What is required: Using the listing below, give again exactly the lines from the line with "Image resolution: width=644" to the line with "This screenshot has width=868, height=488.", inclusive, without the pictures.

(Supplied material Opens)

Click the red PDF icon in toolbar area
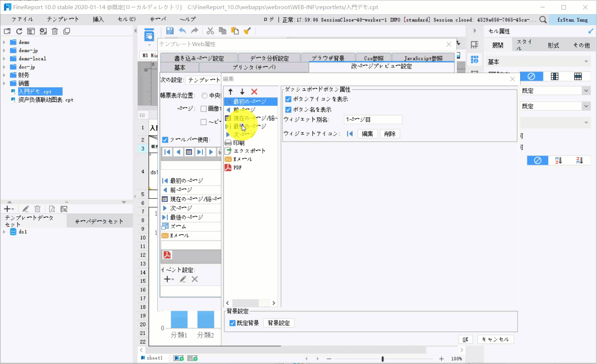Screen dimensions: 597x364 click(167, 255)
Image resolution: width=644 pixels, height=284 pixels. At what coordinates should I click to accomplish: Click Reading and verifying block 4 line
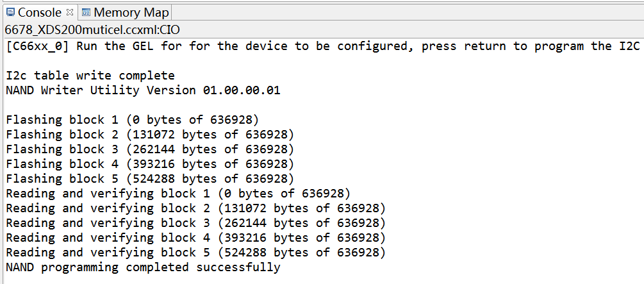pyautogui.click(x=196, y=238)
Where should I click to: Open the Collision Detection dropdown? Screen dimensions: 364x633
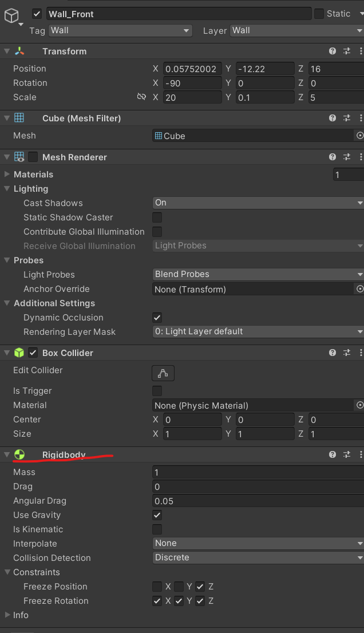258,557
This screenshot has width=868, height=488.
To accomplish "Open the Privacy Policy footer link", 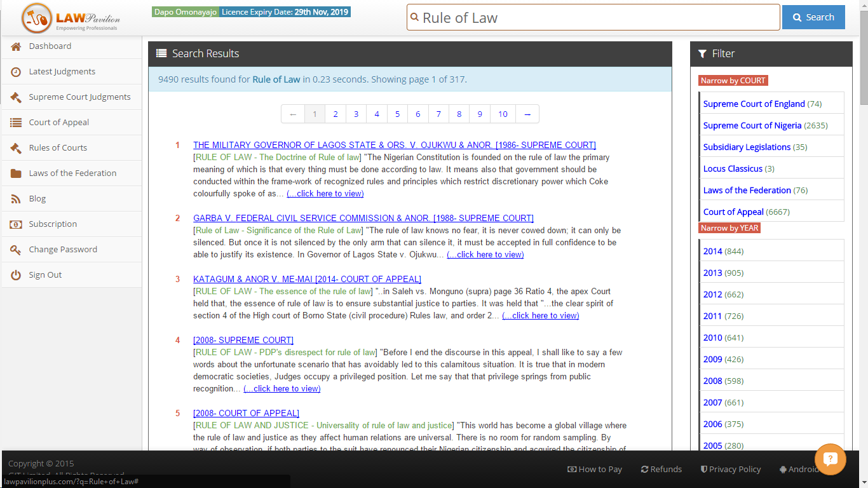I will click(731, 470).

(Supplied material Closes)

Solution:
Image resolution: width=644 pixels, height=284 pixels. At what coordinates should I click to accomplish: Click Reading and verifying block 4 line
pyautogui.click(x=196, y=238)
Where should I click to: Open the Collision Detection dropdown? Screen dimensions: 364x633
258,557
This screenshot has width=868, height=488.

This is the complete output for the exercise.